I just finished the second episode and, at least up to the point where I am, the intensity continues to escalate. You were probably better off cutting your losses now than continuing on and not being able to finish it.

For anyone else that’s seen it, I have a question that I’m hoping can be answered without spoiling anything. Why did Hitchcock build a replica of Gein’s house on the Psycho set? Did that happen in real life? I feel like I would’ve run across that bit of trivia at some point or another, plus it would’ve been really expensive.

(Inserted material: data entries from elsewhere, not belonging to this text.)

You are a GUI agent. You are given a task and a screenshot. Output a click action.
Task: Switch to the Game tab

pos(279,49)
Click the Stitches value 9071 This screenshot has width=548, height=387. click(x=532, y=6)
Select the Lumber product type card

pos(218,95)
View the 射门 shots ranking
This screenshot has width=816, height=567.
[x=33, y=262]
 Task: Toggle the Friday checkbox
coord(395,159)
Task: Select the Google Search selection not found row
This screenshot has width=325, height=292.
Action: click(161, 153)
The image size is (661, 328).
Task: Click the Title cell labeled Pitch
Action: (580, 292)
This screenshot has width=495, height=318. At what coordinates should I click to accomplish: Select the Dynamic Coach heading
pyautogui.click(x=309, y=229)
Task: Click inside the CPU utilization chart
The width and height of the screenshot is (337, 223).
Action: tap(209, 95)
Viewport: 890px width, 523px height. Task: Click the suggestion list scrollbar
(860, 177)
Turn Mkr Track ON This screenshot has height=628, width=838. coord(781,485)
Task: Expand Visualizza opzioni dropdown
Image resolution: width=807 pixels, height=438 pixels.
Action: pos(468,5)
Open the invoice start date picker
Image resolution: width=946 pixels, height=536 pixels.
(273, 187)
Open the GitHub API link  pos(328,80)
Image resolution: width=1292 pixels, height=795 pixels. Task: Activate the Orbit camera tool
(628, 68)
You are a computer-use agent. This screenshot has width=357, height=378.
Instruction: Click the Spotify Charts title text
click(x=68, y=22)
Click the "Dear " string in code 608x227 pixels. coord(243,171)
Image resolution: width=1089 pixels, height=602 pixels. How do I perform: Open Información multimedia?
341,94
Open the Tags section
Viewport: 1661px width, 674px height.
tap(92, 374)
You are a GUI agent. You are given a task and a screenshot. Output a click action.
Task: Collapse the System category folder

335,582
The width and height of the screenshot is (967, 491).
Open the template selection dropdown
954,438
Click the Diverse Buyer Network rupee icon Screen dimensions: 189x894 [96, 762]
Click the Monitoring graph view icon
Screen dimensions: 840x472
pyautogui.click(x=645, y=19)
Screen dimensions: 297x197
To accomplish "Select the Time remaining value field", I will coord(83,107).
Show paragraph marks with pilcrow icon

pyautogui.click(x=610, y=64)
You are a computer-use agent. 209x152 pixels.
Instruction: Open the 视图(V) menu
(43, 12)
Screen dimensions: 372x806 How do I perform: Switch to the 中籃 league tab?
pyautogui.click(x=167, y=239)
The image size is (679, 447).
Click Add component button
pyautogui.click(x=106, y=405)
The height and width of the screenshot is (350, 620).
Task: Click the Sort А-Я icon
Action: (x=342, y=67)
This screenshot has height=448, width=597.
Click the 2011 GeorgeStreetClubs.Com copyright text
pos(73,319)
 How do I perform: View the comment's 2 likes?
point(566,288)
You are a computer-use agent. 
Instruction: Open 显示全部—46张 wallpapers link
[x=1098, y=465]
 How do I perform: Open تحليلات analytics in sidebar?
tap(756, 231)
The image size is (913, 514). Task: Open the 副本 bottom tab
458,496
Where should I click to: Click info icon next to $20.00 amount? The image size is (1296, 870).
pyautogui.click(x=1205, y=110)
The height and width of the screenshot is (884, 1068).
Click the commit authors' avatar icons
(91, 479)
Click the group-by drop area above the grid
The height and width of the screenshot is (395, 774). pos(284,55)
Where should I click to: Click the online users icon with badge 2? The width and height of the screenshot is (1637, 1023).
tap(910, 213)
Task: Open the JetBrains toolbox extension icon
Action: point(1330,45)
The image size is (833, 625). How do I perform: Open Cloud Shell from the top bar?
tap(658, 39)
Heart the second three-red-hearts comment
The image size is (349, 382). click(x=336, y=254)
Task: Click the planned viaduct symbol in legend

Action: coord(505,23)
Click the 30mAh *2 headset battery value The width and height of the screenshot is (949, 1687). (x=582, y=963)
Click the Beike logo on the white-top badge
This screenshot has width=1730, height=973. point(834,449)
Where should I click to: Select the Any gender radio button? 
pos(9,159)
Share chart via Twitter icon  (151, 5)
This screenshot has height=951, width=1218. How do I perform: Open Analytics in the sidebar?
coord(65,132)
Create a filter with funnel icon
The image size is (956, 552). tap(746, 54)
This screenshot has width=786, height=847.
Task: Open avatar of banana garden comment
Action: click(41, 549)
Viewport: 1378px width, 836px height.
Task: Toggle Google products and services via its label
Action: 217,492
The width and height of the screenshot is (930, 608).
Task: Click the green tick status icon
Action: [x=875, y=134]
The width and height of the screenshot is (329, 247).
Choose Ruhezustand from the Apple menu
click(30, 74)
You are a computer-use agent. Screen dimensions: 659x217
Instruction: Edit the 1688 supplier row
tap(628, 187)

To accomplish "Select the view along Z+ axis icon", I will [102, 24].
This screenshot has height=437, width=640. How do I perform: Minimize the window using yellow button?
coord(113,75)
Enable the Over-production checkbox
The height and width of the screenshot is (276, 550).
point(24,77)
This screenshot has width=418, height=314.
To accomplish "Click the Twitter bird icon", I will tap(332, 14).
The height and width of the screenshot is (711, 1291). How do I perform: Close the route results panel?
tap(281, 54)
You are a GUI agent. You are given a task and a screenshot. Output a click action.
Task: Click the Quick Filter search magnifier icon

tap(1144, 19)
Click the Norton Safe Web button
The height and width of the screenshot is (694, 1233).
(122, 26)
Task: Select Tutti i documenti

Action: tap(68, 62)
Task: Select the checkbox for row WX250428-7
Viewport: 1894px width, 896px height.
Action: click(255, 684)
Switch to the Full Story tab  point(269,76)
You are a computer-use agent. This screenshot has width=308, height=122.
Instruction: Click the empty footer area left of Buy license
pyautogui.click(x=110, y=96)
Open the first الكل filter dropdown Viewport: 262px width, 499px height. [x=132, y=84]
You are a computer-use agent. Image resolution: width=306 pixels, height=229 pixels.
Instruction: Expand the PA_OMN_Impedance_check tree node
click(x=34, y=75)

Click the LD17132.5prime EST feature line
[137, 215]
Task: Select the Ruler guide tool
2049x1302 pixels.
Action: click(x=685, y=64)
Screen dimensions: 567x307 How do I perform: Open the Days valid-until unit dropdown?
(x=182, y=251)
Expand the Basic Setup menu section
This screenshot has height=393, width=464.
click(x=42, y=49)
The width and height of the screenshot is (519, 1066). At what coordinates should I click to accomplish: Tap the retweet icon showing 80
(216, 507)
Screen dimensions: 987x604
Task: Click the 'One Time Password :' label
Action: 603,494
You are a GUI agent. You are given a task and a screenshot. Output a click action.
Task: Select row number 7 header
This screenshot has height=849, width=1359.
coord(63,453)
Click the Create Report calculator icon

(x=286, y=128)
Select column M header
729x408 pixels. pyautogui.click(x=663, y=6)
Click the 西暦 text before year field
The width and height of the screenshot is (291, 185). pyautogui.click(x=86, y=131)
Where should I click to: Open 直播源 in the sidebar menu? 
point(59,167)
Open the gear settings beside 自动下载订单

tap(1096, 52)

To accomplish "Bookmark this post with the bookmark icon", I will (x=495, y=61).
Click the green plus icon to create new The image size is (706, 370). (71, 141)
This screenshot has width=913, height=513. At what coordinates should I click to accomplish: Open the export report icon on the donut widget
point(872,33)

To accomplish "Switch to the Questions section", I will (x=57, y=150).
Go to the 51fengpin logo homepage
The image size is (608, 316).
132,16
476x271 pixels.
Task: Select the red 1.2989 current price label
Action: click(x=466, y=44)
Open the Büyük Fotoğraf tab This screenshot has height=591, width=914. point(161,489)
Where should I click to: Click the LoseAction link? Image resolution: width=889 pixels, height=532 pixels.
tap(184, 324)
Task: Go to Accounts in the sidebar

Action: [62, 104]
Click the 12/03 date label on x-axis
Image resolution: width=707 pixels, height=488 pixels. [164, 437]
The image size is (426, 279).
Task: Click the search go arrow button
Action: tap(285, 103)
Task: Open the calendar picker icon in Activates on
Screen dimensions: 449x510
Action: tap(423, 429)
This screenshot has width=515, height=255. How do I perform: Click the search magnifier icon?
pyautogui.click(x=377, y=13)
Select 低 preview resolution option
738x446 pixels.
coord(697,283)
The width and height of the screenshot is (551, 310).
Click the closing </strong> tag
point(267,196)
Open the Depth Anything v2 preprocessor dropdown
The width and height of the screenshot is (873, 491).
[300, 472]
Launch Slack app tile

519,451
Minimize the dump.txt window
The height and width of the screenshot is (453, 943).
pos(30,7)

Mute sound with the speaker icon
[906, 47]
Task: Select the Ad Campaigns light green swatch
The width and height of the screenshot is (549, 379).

Semi-related, in the movie thread I linked to a Matt Baum video about the movie Kiss Of The Spider Woman. He also did one on Tab Hunter and another Anthony Perkins. Both really interesting and worth watching.

The NYT called this series a “fictional account” of Gein’s life. So, it’s hard to say what is real or not. I saw nothing on Wiki that would indicate that Hitchcock built that on the set.

I also looked for anything suggesting it was real. But even for it being a fictional account, it still seemed odd. I almost wonder if there was more to it that was cut out. ISTM, Hitch could’ve had Perkins study some of the crime scene pictures, probably the same one’s he used to recreated the house. Perkins could’ve imagined himself walking through the house and then gone on to have the same reaction (being disgusted and puking in the road). It would essentially be exactly the same, but without Hitch building an extra set piece.

I would also say that I found this subplot to be completely gratuitous. It seemed like filler, and not in an interesting way.